Many people are amazed when they discover how huge the market for eye doctors is. Since 2018, demand for optometrists in the United States alone has been growing at a rate of about 1.8% each year. People now spend more than $22 billion on the services of optometrists every year. Many people end up visiting the optometrist when they start to experience light sensitivity.
Other people are not sure if sensitivity to light merits a visit to the eye doctor or not.
The truth is that there are many different possible causes of light sensitivity in your eyes. Some of these causes are temporary and mild. They will often go away on their own.
On the other hand, light sensitivity can sometimes be a sign of a serious problem with your ocular health. It is important to visit the optometrist if you develop light sensitivity to make sure that you are not ignoring a serious problem with your eyes. So what causes light sensitivity?
Read on to learn about some of the most common causes of light sensitivity in your eyes!
Anterior Uveitis Can Cause Light Sensitivity
This condition is also called iritis. It refers to an inflammation of the iris. The iris is the color part of your eye that surrounds the pupil.
In many cases, this inflammation comes with pain and redness as well. If the cause of your light sensitivity is anterior uveitis, then you might also experience blurred vision or see floaters.
If your optometrist diagnoses you with anterior uveitis, they may end up prescribing corticosteroids to treat it. In other cases, pupil-dilating medications can be an effective treatment.
Usually, your anterior uveitis eye health problem will resolve within a few weeks. However, if it keeps coming back, you may need to see an eye care specialist to resolve it.
Sometimes, people get anterior uveitis independently of any other condition. However, it can also show up in connection with rheumatoid arthritis or inflammatory bowel disease.
Your Sensitivity Might Come From Headaches
In other cases, your sensitivity to light will come from a headache. That goes double if you are experiencing a migraine headache. In fact, almost any kind of muscular activation in your face can trigger discomfort when you have a bad headache.
Many people do not stop and think about how their eyes’ reaction to light involves muscle activation. Although some of the muscles in the eyes are involuntary, they are still connected to surrounding tissues and can cause pain or sensitivity when they contract.
You might have a migraine headache if you are experiencing sensitivity to sound as well as light. On top of that, migraine headaches often come with nausea and general fatigue. In some cases, you might even experience tingling or numbness around the body.

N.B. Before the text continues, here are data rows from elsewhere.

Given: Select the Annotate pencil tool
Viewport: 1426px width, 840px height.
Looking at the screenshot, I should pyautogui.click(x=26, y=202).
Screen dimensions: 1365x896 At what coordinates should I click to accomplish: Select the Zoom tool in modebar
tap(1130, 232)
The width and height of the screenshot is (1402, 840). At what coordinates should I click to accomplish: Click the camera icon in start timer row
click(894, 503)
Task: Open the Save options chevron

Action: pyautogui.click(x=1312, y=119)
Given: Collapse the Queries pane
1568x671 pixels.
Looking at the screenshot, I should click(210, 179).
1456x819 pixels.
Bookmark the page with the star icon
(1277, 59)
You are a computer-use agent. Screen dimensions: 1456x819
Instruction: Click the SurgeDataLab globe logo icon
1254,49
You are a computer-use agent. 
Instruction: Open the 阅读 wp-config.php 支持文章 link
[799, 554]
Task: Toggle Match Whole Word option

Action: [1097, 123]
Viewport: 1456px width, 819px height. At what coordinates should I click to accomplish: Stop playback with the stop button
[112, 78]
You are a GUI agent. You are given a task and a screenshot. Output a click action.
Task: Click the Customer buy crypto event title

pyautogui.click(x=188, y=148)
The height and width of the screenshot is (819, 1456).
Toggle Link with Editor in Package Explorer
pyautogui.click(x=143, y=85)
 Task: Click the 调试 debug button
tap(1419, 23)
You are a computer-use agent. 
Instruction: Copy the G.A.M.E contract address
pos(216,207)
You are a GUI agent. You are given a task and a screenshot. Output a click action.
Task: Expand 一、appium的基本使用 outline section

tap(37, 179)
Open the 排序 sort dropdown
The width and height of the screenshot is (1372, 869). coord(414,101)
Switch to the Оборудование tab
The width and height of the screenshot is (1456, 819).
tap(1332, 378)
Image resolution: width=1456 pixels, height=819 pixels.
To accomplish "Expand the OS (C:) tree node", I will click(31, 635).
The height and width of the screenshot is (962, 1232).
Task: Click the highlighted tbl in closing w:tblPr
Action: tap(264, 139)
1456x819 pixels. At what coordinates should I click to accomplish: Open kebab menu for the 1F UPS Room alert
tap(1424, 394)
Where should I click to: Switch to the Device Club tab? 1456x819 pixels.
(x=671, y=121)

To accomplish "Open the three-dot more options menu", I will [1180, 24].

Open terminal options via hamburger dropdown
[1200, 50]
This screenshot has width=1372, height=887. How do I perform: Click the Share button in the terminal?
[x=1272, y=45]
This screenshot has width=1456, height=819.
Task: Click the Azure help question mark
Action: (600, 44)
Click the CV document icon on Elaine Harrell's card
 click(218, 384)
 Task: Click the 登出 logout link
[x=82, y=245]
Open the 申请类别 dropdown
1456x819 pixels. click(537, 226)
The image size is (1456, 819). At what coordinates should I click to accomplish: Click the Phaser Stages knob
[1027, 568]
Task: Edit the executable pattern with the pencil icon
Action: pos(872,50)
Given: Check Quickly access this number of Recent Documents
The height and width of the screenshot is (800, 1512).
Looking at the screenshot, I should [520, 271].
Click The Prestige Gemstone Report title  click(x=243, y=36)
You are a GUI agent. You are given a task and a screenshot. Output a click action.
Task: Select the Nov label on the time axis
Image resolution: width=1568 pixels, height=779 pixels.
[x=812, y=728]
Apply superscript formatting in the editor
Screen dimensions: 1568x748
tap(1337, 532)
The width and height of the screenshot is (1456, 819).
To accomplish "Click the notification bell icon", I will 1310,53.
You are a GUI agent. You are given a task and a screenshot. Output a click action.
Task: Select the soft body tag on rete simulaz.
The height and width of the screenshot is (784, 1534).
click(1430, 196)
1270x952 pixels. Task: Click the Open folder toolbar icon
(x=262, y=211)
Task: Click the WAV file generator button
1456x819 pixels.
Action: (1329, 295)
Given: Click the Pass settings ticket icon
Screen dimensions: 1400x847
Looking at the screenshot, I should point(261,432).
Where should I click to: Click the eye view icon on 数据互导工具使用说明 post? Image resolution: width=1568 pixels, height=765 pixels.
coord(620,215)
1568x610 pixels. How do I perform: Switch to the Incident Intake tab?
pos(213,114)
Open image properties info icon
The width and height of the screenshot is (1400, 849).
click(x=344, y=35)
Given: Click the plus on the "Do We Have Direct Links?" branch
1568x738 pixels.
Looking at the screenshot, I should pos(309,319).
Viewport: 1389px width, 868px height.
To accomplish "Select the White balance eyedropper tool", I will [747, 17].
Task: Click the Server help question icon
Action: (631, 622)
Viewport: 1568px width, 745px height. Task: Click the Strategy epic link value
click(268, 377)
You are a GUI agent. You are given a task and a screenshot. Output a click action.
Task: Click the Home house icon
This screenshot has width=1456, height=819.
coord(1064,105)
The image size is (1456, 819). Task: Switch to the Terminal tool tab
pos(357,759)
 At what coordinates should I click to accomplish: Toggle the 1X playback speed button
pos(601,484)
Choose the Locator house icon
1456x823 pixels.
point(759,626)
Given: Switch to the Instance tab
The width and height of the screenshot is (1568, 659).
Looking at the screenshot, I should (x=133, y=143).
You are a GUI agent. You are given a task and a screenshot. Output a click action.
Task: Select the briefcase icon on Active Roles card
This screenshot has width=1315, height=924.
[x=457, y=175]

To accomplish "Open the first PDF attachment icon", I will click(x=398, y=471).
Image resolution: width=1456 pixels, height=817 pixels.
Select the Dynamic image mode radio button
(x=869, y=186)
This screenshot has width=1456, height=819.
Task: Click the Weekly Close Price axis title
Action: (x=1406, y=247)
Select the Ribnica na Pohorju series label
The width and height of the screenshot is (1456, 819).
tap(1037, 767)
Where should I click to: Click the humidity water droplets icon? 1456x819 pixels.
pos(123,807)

Some people have recurring migraine headaches, so you might not be able to permanently rid yourself of light sensitivity if this is its cause. On the other hand, you can sometimes keep migraine headaches from happening with Botox injections. Even if you do get a migraine headache, you can also treat it with triptans or normal pain medications like acetaminophen.
Glaucoma Can Make You Sensitive to Light
Another common cause of light sensitivity is glaucoma. This refers to a condition in which there is excessive pressure inside your eye.
Your eye depends on a certain amount of intraocular pressure to function normally. However, if this pressure gets too high, it can cause light sensitivity, eye pain, and loss of vision.
The faster you can catch glaucoma, the better the chance that treatment will help you resolve it or manage it adequately. That is another reason why it is important to see an eye doctor if you are beginning to experience light sensitivity.
If you do have glaucoma, then you might start to see halos around lights as well. People with glaucoma often experience loss of vision around the periphery first.
However, you can treat glaucoma with eye drops, oral medications, and surgery if necessary.
Corneal Abrasions Cause Light Sensitivity
A corneal abrasion refers to a scratch on your cornea. In most cases, they are caused by something like a piece of sand in your eye. Other people accidentally scratch their corneas while putting in or taking out contact lenses.
Corneal abrasions cause many of the same symptoms as the other potential causes of light sensitivity that we have discussed. They can cause blurry vision, redness, and eye discharge. However, one of the distinct symptoms of a corneal abrasion is that it can feel like there is always something in your eye.
It can be difficult for your cornea to heal itself. If this is what is causing your light sensitivity, it is vital that you see an optometrist as soon as possible.
You might need to wear a temporary eye patch until your cornea heals. Your doctor may provide you with eye drops or ointment to help your cornea heal as fast as possible.
Know the Common Causes of Light Sensitivity
Some people become concerned when they start to experience light sensitivity for the first time. However, there is a long list of possible causes of light sensitivity. Depending on your situation, your sensitivity could be temporary or it could require the attention of a doctor.